The one-year loan – bridge financing that will be replaced by a permanent deal next year – will be structured on an Islamic basis, which skirts the Koranic ban on interest. As well as the region’s largest corporate loan, it’s also the biggest Islamic financing deal, bankers and analysts say.

“The client wanted an Islamic loan, so even though the bidders had the option to mix Islamic and conventional finance, they [the eight banks] chose to go fully Islamic,” says one banker involved.

The regional banks are Samba Financial Group, Al Rajhi Banking & Investment, National Commercial Bank, Kuwait Finance House, Abu Dhabi Islamic Bank, Emirates Bank International and Bank Aljazira.

The Saudi cabinet awarded the Saudi-UAE consortium a 25-year licence for the oil-rich kingdom’s second global system for mobile communications (GSM) licence and a 3G network. The UAE state-owned telecoms company placed the highest bid of US$3.46bn to the Saudi telecoms regulator in mid July.

Six Saudi investors will hold 65% of the equity in the new company, with operator Etisalat holding the remaining 35%.

Etisalat will use the money to cover capital expenditure and the hefty licence costs.

The consortium plans to invest US$1bn in its first year. It will offer 20% of the new company’s shares on the Saudi stock exchange one month after the company comes into being with the passing of a royal decree, expected soon. Etisalat will float a further 20% within two years.

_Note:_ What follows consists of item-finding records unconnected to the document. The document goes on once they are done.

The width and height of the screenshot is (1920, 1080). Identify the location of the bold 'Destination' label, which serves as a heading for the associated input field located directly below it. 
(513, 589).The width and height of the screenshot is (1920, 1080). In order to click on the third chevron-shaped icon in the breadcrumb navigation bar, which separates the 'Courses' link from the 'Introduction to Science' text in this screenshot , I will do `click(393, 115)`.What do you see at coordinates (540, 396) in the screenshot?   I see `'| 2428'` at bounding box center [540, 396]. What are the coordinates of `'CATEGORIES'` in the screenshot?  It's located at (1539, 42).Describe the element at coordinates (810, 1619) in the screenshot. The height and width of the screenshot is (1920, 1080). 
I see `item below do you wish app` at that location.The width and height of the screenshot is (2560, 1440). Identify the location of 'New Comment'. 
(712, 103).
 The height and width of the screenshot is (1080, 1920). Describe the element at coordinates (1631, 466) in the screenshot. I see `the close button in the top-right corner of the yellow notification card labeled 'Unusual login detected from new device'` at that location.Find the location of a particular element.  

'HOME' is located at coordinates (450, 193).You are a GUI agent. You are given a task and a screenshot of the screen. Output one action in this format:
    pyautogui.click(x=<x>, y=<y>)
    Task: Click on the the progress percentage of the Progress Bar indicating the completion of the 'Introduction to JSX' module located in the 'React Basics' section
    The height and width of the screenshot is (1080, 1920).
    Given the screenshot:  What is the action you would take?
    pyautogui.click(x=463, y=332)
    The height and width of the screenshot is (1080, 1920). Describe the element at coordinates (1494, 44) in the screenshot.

Operations are expected to start early next year, with the network covering 11 Saudi cities by the second half of 2005.

The Etisalat consortium is targeting a subscriber base of 7mn out of a country of 24mn residents in the next five years.

During that period it plans to invest US$5.3bn, providing cell coverage across the vast kingdom, including huge tracts of desert where, for now, only satellite phones work.

Analysts say the Saudi GSM market – with a penetration rate of 35% – is a lucrative one. With 8mn cellphone users, the growth rate in usage is around 30%.

Etisalat, 60% owned by the UAE government, in April lost its telecoms monopoly in the UAE. Facing the prospect of future competition, Etisalat turned its eyes to the Saudi market as a growth opportunity.

“This is the biggest telecoms deal in the region – nothing can compete with it – so the financing is of the same scale,” says Walid Shihabi of Shuaa Capital, a Dubai-based investment bank. “It’s a great opportunity for cashed-up regional banks to prosper from the licence.”

The Amman-based Arab Advisors Group has predicted that the GSM market will balloon to US$7.9bn by 2007. In 2002, the market was US$3.4bn.

The second GSM licence is the culmination of a careful reform process in Saudi Arabia’s telecoms sector, by far the largest among the Arab Gulf states.

The government floated 30% of Saudi Telecommunications on Riyadh’s stock exchange at the end of 2002, after the monopoly was privatised in the late 1990s. Saudi Telecom will retain its landline and internet monopoly until 2008.